An exact, complete copy of the lines below is the expected answer.

Records from a data source:
────────────────────────────────────────
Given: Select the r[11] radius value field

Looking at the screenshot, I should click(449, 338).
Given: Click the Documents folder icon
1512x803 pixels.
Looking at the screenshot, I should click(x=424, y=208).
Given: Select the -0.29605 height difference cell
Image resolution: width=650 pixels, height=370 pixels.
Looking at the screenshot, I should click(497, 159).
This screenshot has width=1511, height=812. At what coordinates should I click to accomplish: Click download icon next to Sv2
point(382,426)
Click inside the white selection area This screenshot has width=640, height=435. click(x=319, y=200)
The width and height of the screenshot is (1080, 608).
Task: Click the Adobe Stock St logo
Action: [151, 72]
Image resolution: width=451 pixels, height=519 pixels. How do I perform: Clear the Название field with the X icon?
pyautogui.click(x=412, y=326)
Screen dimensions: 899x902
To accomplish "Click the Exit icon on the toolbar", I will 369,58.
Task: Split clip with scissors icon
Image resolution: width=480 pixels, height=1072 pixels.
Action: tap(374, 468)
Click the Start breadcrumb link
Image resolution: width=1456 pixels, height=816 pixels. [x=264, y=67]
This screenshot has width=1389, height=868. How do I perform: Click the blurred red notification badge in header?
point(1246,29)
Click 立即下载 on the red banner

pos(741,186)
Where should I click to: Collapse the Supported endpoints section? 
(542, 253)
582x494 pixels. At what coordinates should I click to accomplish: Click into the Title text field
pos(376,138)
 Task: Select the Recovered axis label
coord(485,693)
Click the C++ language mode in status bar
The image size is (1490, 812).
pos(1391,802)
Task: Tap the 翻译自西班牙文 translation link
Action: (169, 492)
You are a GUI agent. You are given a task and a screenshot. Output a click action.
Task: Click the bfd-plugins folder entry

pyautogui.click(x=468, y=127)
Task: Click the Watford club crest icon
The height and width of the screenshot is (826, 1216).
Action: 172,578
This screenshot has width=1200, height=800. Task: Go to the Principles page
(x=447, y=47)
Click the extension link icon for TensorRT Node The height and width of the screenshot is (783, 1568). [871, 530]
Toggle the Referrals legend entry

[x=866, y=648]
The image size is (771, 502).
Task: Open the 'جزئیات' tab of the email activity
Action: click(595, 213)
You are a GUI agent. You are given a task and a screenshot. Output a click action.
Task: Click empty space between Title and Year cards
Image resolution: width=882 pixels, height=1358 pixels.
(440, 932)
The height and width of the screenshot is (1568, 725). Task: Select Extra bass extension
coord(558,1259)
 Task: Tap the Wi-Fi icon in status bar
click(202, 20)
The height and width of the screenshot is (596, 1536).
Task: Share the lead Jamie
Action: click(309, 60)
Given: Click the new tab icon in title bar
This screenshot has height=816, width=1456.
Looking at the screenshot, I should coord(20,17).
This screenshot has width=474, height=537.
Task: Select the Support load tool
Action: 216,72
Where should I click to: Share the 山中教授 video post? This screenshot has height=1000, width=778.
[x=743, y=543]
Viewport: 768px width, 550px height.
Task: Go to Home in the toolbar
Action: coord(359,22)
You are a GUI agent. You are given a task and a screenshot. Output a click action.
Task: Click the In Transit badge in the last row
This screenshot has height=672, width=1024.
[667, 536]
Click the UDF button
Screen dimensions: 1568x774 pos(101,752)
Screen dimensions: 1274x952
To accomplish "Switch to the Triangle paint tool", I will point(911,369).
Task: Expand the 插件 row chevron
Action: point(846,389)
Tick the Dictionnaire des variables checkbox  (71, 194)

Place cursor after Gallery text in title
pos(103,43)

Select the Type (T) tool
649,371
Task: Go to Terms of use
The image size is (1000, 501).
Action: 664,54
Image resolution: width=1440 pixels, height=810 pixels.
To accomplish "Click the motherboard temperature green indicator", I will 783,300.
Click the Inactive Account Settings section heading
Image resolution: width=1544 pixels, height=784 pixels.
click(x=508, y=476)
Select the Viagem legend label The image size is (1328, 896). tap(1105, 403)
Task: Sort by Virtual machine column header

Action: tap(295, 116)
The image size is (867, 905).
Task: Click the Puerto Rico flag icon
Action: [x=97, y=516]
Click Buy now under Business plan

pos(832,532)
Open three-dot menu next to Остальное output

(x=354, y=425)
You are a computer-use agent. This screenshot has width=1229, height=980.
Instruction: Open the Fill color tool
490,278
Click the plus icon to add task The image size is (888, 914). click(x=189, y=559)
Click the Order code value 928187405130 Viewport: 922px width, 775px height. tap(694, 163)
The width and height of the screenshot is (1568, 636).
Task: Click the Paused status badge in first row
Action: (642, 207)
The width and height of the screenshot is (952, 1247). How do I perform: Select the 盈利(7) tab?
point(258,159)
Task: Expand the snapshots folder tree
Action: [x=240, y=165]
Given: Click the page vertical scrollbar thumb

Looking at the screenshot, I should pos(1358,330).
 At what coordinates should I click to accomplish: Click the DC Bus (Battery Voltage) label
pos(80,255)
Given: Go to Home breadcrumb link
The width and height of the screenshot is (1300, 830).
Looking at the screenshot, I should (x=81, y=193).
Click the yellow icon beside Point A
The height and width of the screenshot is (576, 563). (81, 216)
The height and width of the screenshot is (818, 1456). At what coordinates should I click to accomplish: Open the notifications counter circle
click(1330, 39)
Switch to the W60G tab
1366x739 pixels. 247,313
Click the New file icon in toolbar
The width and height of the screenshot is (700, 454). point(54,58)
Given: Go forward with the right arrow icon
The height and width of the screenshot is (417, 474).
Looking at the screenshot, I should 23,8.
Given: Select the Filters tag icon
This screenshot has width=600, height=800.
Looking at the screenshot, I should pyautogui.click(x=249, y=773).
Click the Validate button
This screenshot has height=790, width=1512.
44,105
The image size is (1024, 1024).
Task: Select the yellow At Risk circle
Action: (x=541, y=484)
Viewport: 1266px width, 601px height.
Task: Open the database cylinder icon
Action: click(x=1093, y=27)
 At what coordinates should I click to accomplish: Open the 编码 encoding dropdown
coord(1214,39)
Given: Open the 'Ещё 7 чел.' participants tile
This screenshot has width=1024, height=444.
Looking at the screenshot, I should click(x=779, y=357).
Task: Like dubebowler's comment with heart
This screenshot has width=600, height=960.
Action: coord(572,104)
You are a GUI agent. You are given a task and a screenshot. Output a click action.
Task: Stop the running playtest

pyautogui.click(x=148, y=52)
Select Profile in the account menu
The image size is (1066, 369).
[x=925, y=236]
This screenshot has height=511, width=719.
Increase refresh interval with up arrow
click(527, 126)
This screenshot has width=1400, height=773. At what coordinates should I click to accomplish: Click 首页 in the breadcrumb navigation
────────────────────────────────────────
RESPONSE TO THIS EXERCISE:
Given: Select the r[11] radius value field

Looking at the screenshot, I should click(449, 338).
Given: Click the Documents folder icon
1512x803 pixels.
Looking at the screenshot, I should click(x=424, y=208).
Given: Select the -0.29605 height difference cell
Image resolution: width=650 pixels, height=370 pixels.
Looking at the screenshot, I should click(497, 159).
This screenshot has width=1511, height=812. At what coordinates should I click to accomplish: Click download icon next to Sv2
point(382,426)
Click inside the white selection area This screenshot has width=640, height=435. click(x=319, y=200)
The width and height of the screenshot is (1080, 608).
Task: Click the Adobe Stock St logo
Action: [151, 72]
Image resolution: width=451 pixels, height=519 pixels. How do I perform: Clear the Название field with the X icon?
pyautogui.click(x=412, y=326)
Screen dimensions: 899x902
To accomplish "Click the Exit icon on the toolbar", I will 369,58.
Task: Split clip with scissors icon
Image resolution: width=480 pixels, height=1072 pixels.
Action: tap(374, 468)
Click the Start breadcrumb link
Image resolution: width=1456 pixels, height=816 pixels. [x=264, y=67]
This screenshot has width=1389, height=868. How do I perform: Click the blurred red notification badge in header?
point(1246,29)
Click 立即下载 on the red banner

pos(741,186)
Where should I click to: Collapse the Supported endpoints section? 
(542, 253)
582x494 pixels. At what coordinates should I click to accomplish: Click into the Title text field
pos(376,138)
 Task: Select the Recovered axis label
coord(485,693)
Click the C++ language mode in status bar
The image size is (1490, 812).
pos(1391,802)
Task: Tap the 翻译自西班牙文 translation link
Action: (169, 492)
You are a GUI agent. You are given a task and a screenshot. Output a click action.
Task: Click the bfd-plugins folder entry

pyautogui.click(x=468, y=127)
Task: Click the Watford club crest icon
The height and width of the screenshot is (826, 1216).
Action: 172,578
This screenshot has width=1200, height=800. Task: Go to the Principles page
(x=447, y=47)
Click the extension link icon for TensorRT Node The height and width of the screenshot is (783, 1568). [871, 530]
Toggle the Referrals legend entry

[x=866, y=648]
The image size is (771, 502).
Task: Open the 'جزئیات' tab of the email activity
Action: click(595, 213)
You are a GUI agent. You are given a task and a screenshot. Output a click action.
Task: Click empty space between Title and Year cards
Image resolution: width=882 pixels, height=1358 pixels.
(440, 932)
The height and width of the screenshot is (1568, 725). Task: Select Extra bass extension
coord(558,1259)
 Task: Tap the Wi-Fi icon in status bar
click(202, 20)
The height and width of the screenshot is (596, 1536).
Task: Share the lead Jamie
Action: click(309, 60)
Given: Click the new tab icon in title bar
This screenshot has height=816, width=1456.
Looking at the screenshot, I should coord(20,17).
This screenshot has width=474, height=537.
Task: Select the Support load tool
Action: 216,72
Where should I click to: Share the 山中教授 video post? This screenshot has height=1000, width=778.
[x=743, y=543]
Viewport: 768px width, 550px height.
Task: Go to Home in the toolbar
Action: coord(359,22)
You are a GUI agent. You are given a task and a screenshot. Output a click action.
Task: Click the In Transit badge in the last row
This screenshot has height=672, width=1024.
[667, 536]
Click the UDF button
Screen dimensions: 1568x774 pos(101,752)
Screen dimensions: 1274x952
To accomplish "Switch to the Triangle paint tool", I will point(911,369).
Task: Expand the 插件 row chevron
Action: point(846,389)
Tick the Dictionnaire des variables checkbox  (71, 194)

Place cursor after Gallery text in title
pos(103,43)

Select the Type (T) tool
649,371
Task: Go to Terms of use
The image size is (1000, 501).
Action: 664,54
Image resolution: width=1440 pixels, height=810 pixels.
To accomplish "Click the motherboard temperature green indicator", I will 783,300.
Click the Inactive Account Settings section heading
Image resolution: width=1544 pixels, height=784 pixels.
click(x=508, y=476)
Select the Viagem legend label The image size is (1328, 896). tap(1105, 403)
Task: Sort by Virtual machine column header

Action: tap(295, 116)
The image size is (867, 905).
Task: Click the Puerto Rico flag icon
Action: [x=97, y=516]
Click Buy now under Business plan

pos(832,532)
Open three-dot menu next to Остальное output

(x=354, y=425)
You are a computer-use agent. This screenshot has width=1229, height=980.
Instruction: Open the Fill color tool
490,278
Click the plus icon to add task The image size is (888, 914). click(x=189, y=559)
Click the Order code value 928187405130 Viewport: 922px width, 775px height. tap(694, 163)
The width and height of the screenshot is (1568, 636).
Task: Click the Paused status badge in first row
Action: (642, 207)
The width and height of the screenshot is (952, 1247). How do I perform: Select the 盈利(7) tab?
point(258,159)
Task: Expand the snapshots folder tree
Action: [x=240, y=165]
Given: Click the page vertical scrollbar thumb

Looking at the screenshot, I should pos(1358,330).
 At what coordinates should I click to accomplish: Click the DC Bus (Battery Voltage) label
pos(80,255)
Given: Go to Home breadcrumb link
The width and height of the screenshot is (1300, 830).
Looking at the screenshot, I should (x=81, y=193).
Click the yellow icon beside Point A
The height and width of the screenshot is (576, 563). (81, 216)
The height and width of the screenshot is (818, 1456). At what coordinates should I click to accomplish: Open the notifications counter circle
click(1330, 39)
Switch to the W60G tab
1366x739 pixels. 247,313
Click the New file icon in toolbar
The width and height of the screenshot is (700, 454). point(54,58)
Given: Go forward with the right arrow icon
The height and width of the screenshot is (417, 474).
Looking at the screenshot, I should 23,8.
Given: Select the Filters tag icon
This screenshot has width=600, height=800.
Looking at the screenshot, I should pyautogui.click(x=249, y=773).
Click the Validate button
This screenshot has height=790, width=1512.
44,105
The image size is (1024, 1024).
Task: Select the yellow At Risk circle
Action: (x=541, y=484)
Viewport: 1266px width, 601px height.
Task: Open the database cylinder icon
Action: click(x=1093, y=27)
 At what coordinates should I click to accomplish: Open the 编码 encoding dropdown
coord(1214,39)
Given: Open the 'Ещё 7 чел.' participants tile
This screenshot has width=1024, height=444.
Looking at the screenshot, I should click(x=779, y=357).
Task: Like dubebowler's comment with heart
This screenshot has width=600, height=960.
Action: coord(572,104)
You are a GUI agent. You are given a task and a screenshot. Output a click action.
Task: Stop the running playtest

pyautogui.click(x=148, y=52)
Select Profile in the account menu
The image size is (1066, 369).
[x=925, y=236]
This screenshot has height=511, width=719.
Increase refresh interval with up arrow
click(527, 126)
This screenshot has width=1400, height=773. At what coordinates should I click to accomplish: Click 首页 in the breadcrumb navigation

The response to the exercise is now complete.